◆ Document segment:

● ● ● ●

The tool expects that you upload an executable. In this case a simple bash script with the following contents:

#!/bin/bash

/bin/echo "Hello from runscript to arcout1.txt" > ./arcout1.txt
/bin/echo "Hello from runscript to arcout2.txt" > ./arcout2.txt

/bin/echo "Running on compute node: $(hostname)" >> ./arcout1.txt
/bin/echo "Time is $(date)" >> ./arcout1.txt

/bin/echo "Running on compute node: $(hostname)" >> ./arcout2.txt
/bin/echo "Time is $(date)" >> ./arcout2.txt

/bin/echo "Sleeping for 60s " >> ./arcout1.txt
/bin/echo "Sleeping for 60s " >> ./arcout2.txt

>&1 /bin/echo "Some output to stdout from the runhello.sh executable."
/bin/sleep 60

But the executable could very well be some scientific code in C++ or whatever, as long as the ARC endpoint supports this software (this will be handled properly with so-called ARC runtime environment settings and matchmaking later). Currently this tool allows upload of a single executable and no other input-data just for testing purposes. In the future the job runner will support uploading of arbitrary number of input files from galaxy, in addition to remote input files (ARC collects these from the remote source).

Once the job is done, all the output files created by the jobs executable and ARC itself are uploaded into Galaxy as expected.

● ● ● ●

◆ Given information:

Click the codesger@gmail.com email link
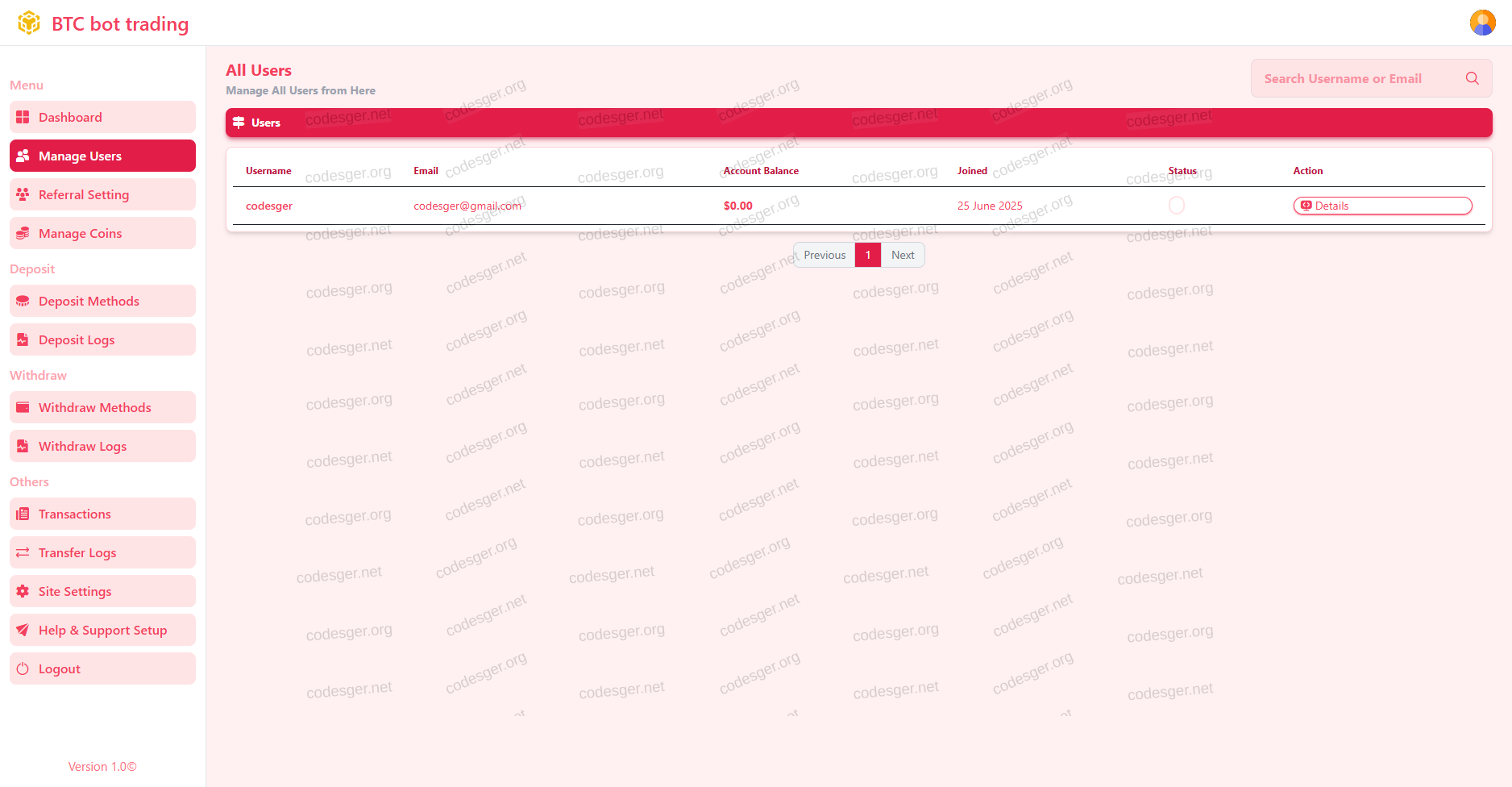Viewport: 1512px width, 787px height. coord(467,206)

● ● ● ●

◆ Required work: Write out the entire passage on uploading an executable to the ARC job runner again, word for word.

◆ Response to this task:
The tool expects that you upload an executable. In this case a simple bash script with the following contents:

#!/bin/bash

/bin/echo "Hello from runscript to arcout1.txt" > ./arcout1.txt
/bin/echo "Hello from runscript to arcout2.txt" > ./arcout2.txt

/bin/echo "Running on compute node: $(hostname)" >> ./arcout1.txt
/bin/echo "Time is $(date)" >> ./arcout1.txt

/bin/echo "Running on compute node: $(hostname)" >> ./arcout2.txt
/bin/echo "Time is $(date)" >> ./arcout2.txt

/bin/echo "Sleeping for 60s " >> ./arcout1.txt
/bin/echo "Sleeping for 60s " >> ./arcout2.txt

>&1 /bin/echo "Some output to stdout from the runhello.sh executable."
/bin/sleep 60

But the executable could very well be some scientific code in C++ or whatever, as long as the ARC endpoint supports this software (this will be handled properly with so-called ARC runtime environment settings and matchmaking later). Currently this tool allows upload of a single executable and no other input-data just for testing purposes. In the future the job runner will support uploading of arbitrary number of input files from galaxy, in addition to remote input files (ARC collects these from the remote source).

Once the job is done, all the output files created by the jobs executable and ARC itself are uploaded into Galaxy as expected.